Exercise – Rewrite everything from the line containing "Image resolution: width=647" down through the line containing "Action: (x=90, y=129)", changing "Where should I click to" to "Where do I click to" and keeping all else the same. Leave the pictures out of your answer.

(Entries on where items appear)
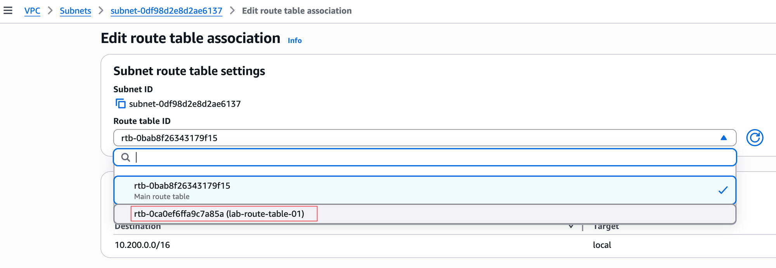
Task: Click the subnet ID value under Subnet ID
Action: pyautogui.click(x=185, y=104)
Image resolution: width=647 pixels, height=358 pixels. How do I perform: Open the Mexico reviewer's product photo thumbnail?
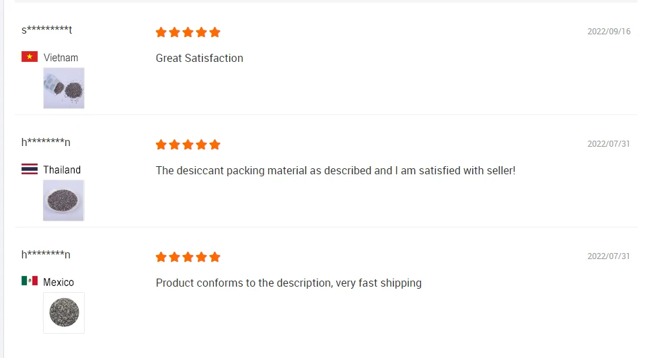point(64,313)
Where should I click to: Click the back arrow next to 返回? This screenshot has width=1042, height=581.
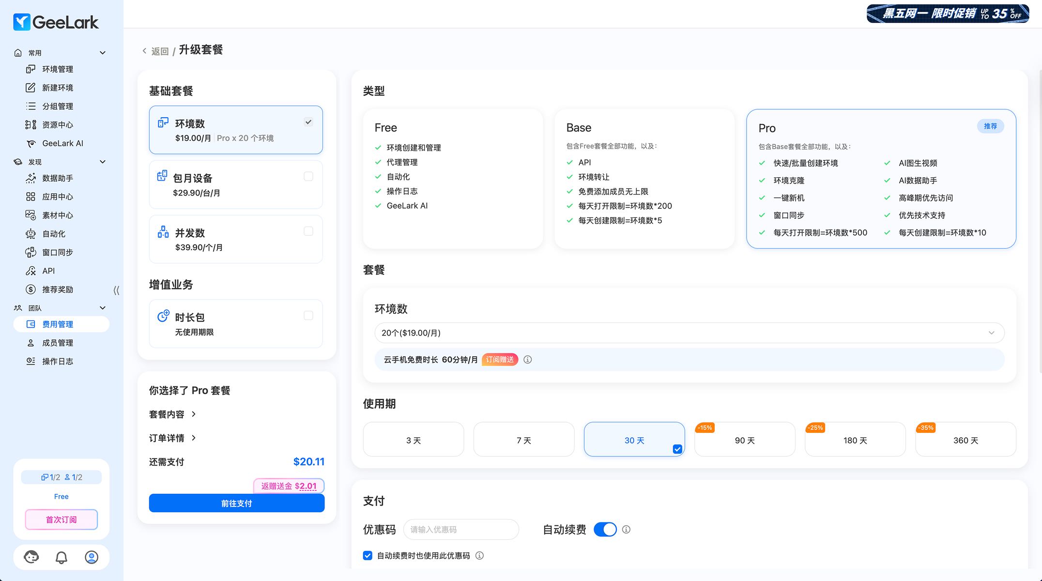144,51
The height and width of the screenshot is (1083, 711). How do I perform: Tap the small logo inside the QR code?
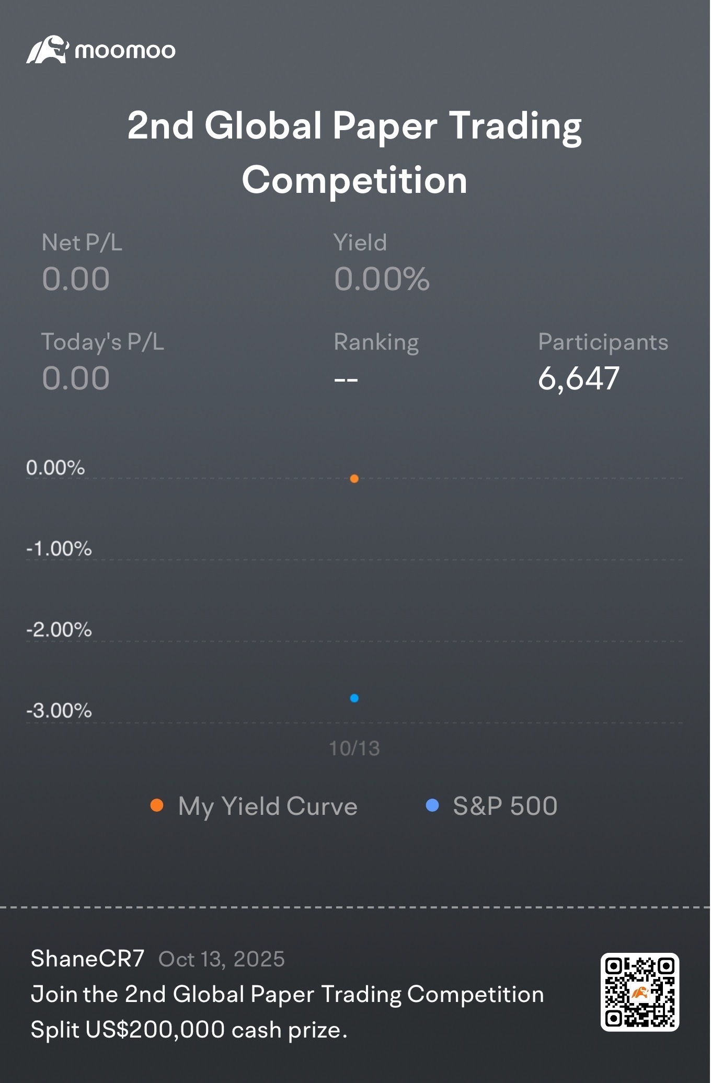click(x=640, y=992)
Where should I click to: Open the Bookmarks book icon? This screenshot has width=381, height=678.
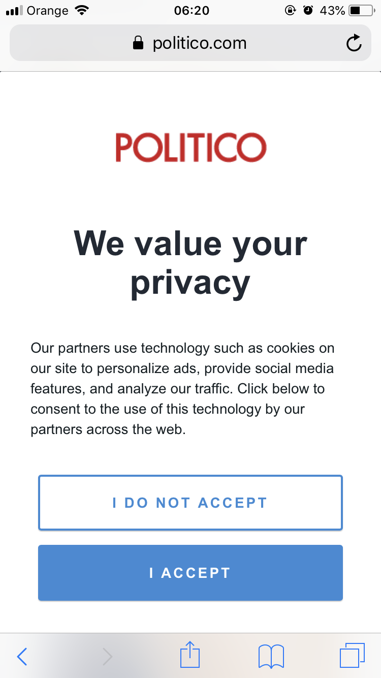271,656
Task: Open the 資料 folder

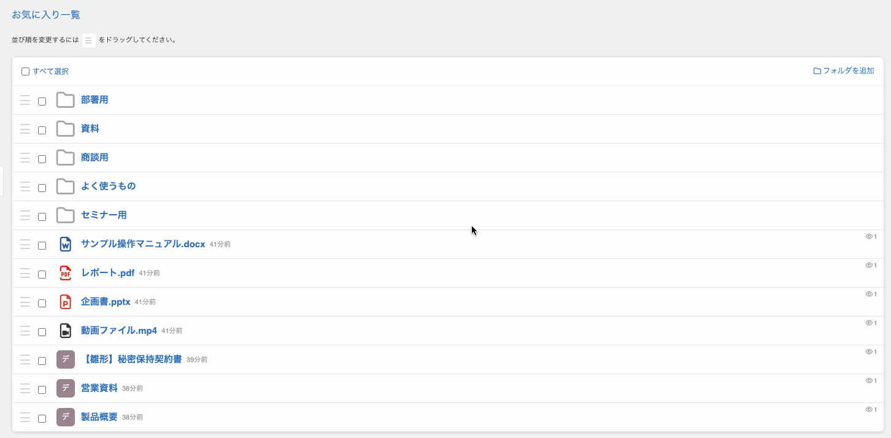Action: (x=90, y=129)
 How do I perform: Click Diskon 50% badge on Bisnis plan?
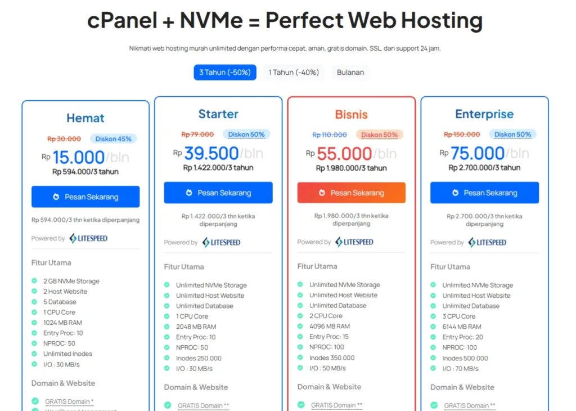click(380, 135)
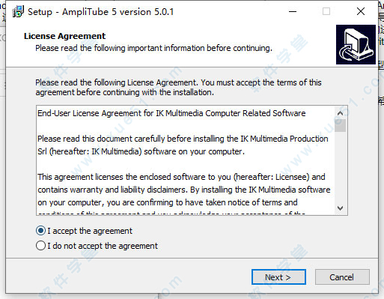This screenshot has height=299, width=384.
Task: Click the "Setup - AmpliTube 5 version 5.0.1" title
Action: [100, 12]
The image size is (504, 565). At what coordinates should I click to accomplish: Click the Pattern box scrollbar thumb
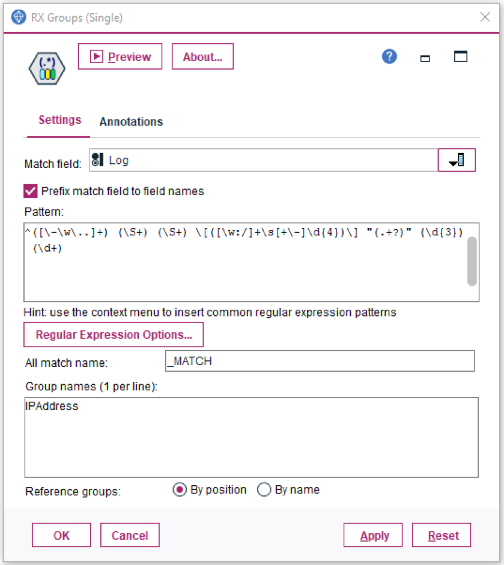[472, 262]
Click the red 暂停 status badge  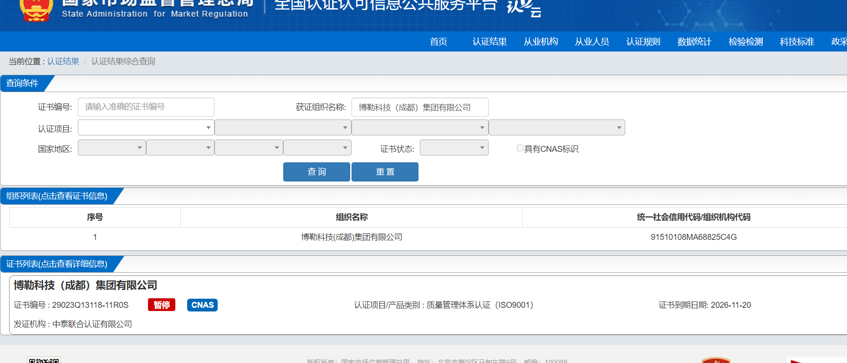click(x=162, y=305)
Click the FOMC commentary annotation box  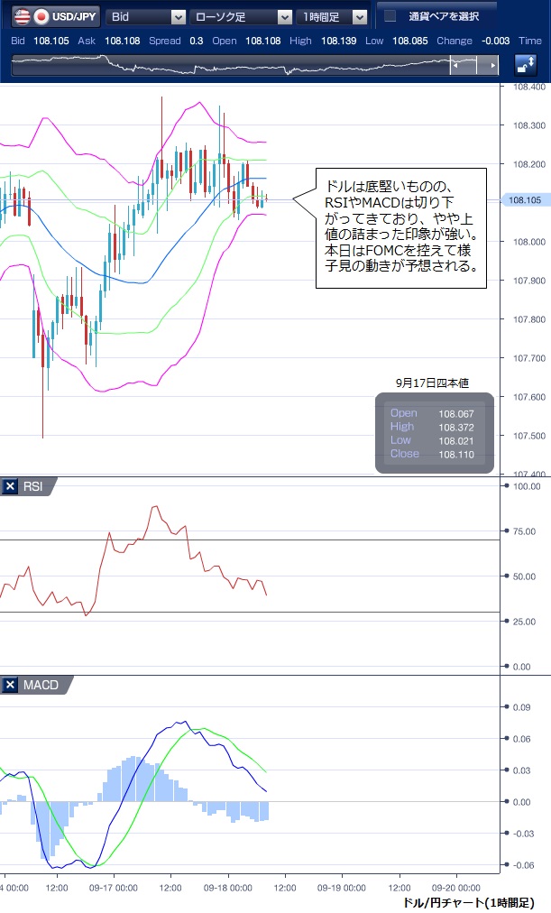pos(400,227)
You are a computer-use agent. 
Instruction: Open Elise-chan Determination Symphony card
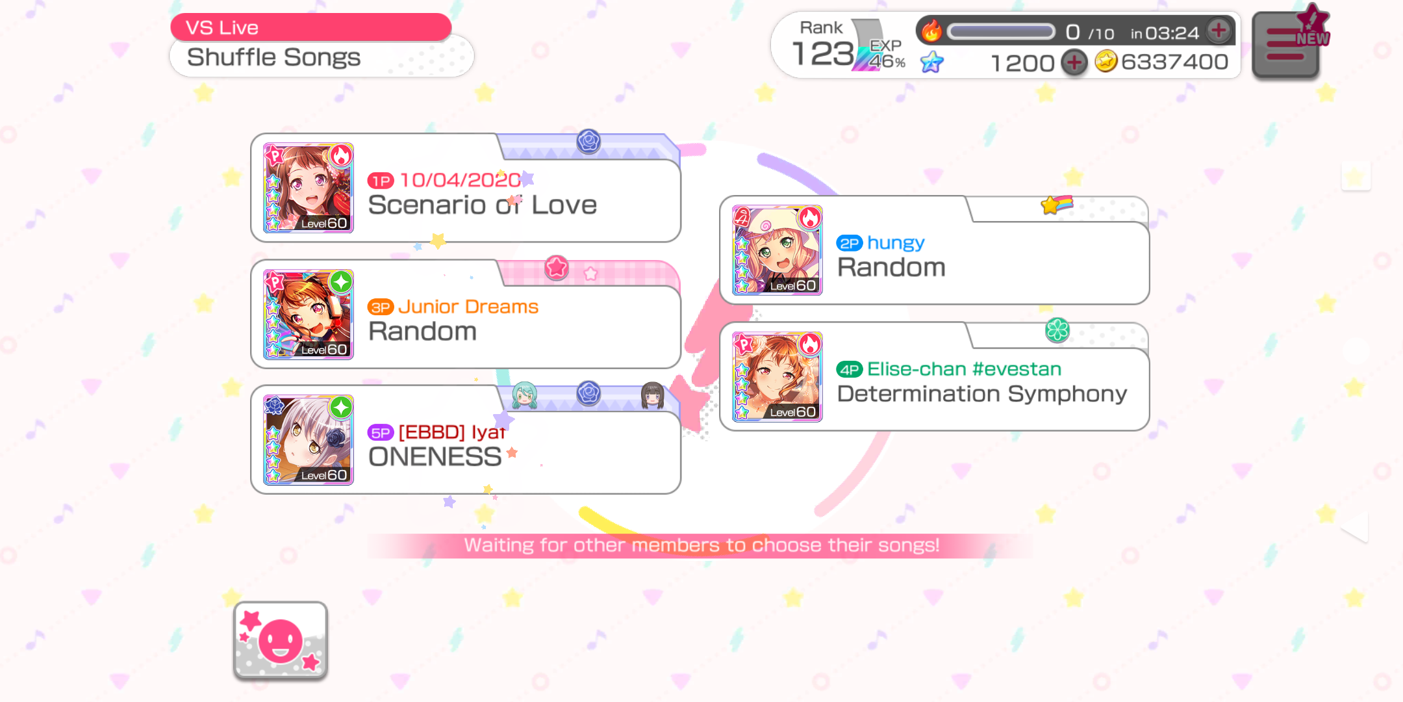pyautogui.click(x=935, y=377)
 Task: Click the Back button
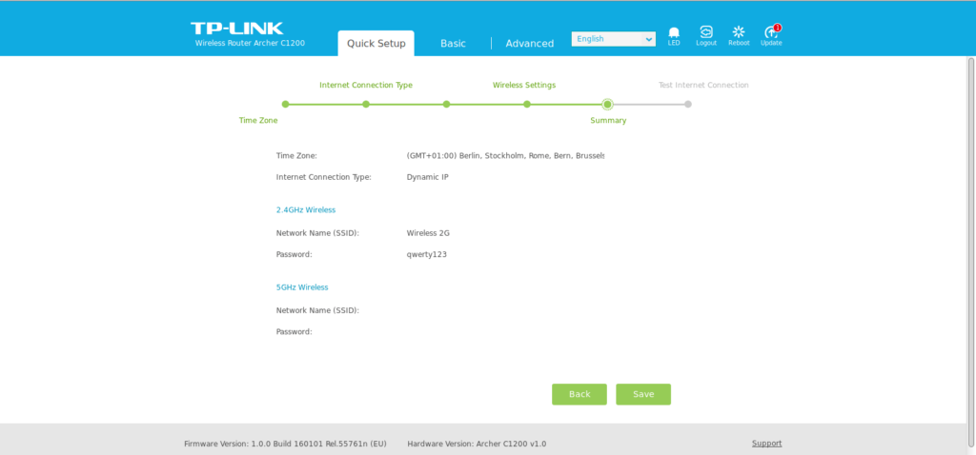pos(580,394)
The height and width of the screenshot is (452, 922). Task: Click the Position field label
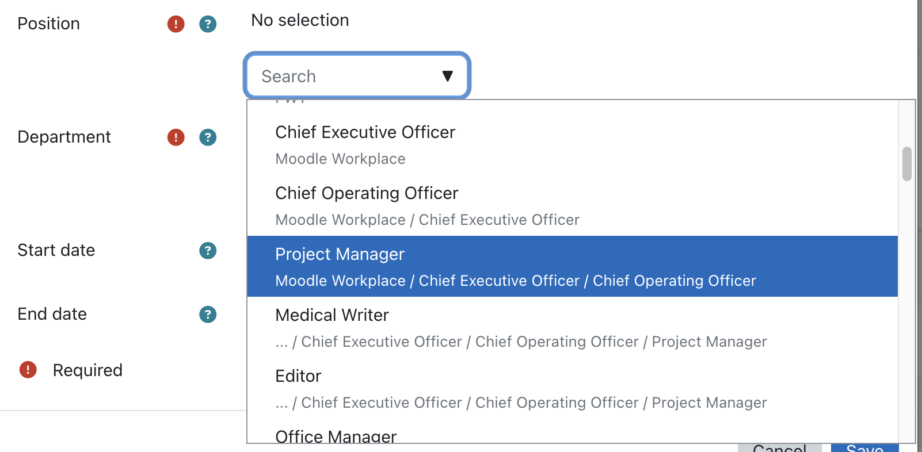coord(49,24)
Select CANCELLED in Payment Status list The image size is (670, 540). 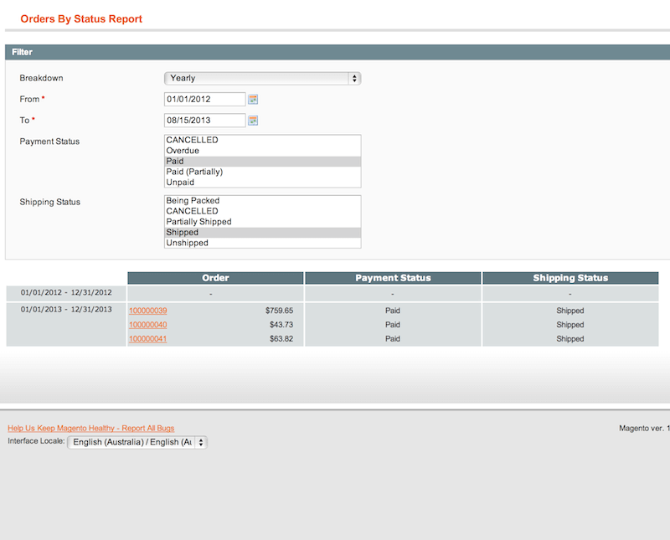point(192,140)
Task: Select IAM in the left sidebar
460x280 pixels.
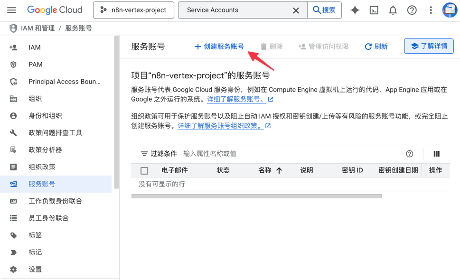Action: (x=35, y=47)
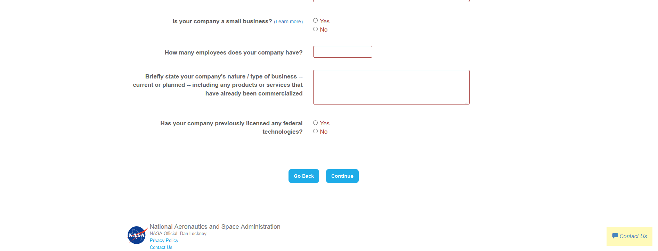Click the NASA meatball logo
Image resolution: width=658 pixels, height=251 pixels.
coord(137,235)
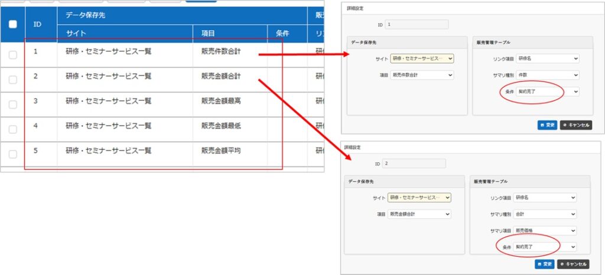Click 変更 button in the ID 2 dialog
Image resolution: width=605 pixels, height=275 pixels.
click(x=545, y=264)
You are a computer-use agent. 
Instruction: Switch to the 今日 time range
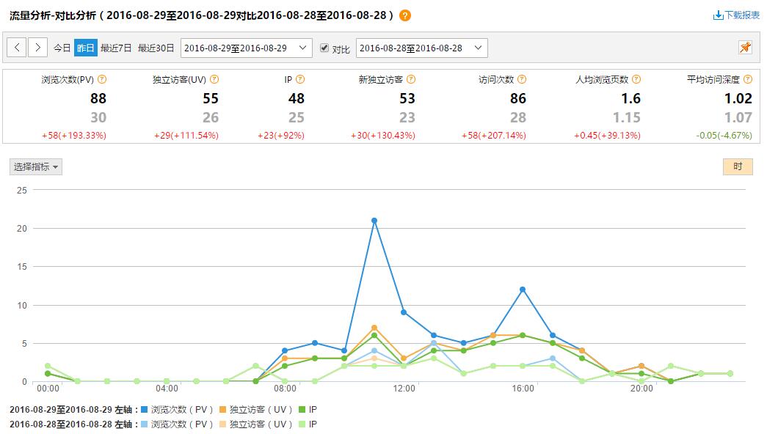(x=62, y=48)
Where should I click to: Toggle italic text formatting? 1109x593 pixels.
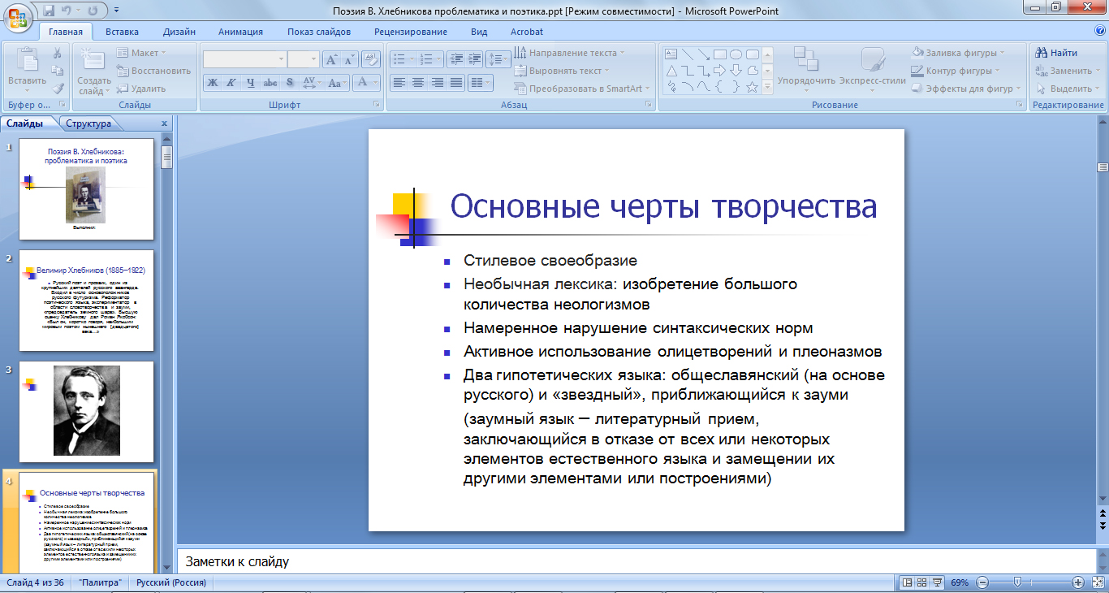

Task result –
Image resolution: width=647 pixels, height=358 pixels. How do I perform: Open the Mexico reviewer's product photo thumbnail?
point(64,313)
Where do I click to: Click the back arrow next to 返回? This screenshot has width=1042, height=581.
144,51
The height and width of the screenshot is (1083, 711). How do I perform: Tap the small logo inside the QR code?
click(x=640, y=992)
Where do I click to: Open the Bookmarks book icon? This screenshot has width=381, height=678.
271,656
Task: Open the 資料 folder

Action: (x=90, y=129)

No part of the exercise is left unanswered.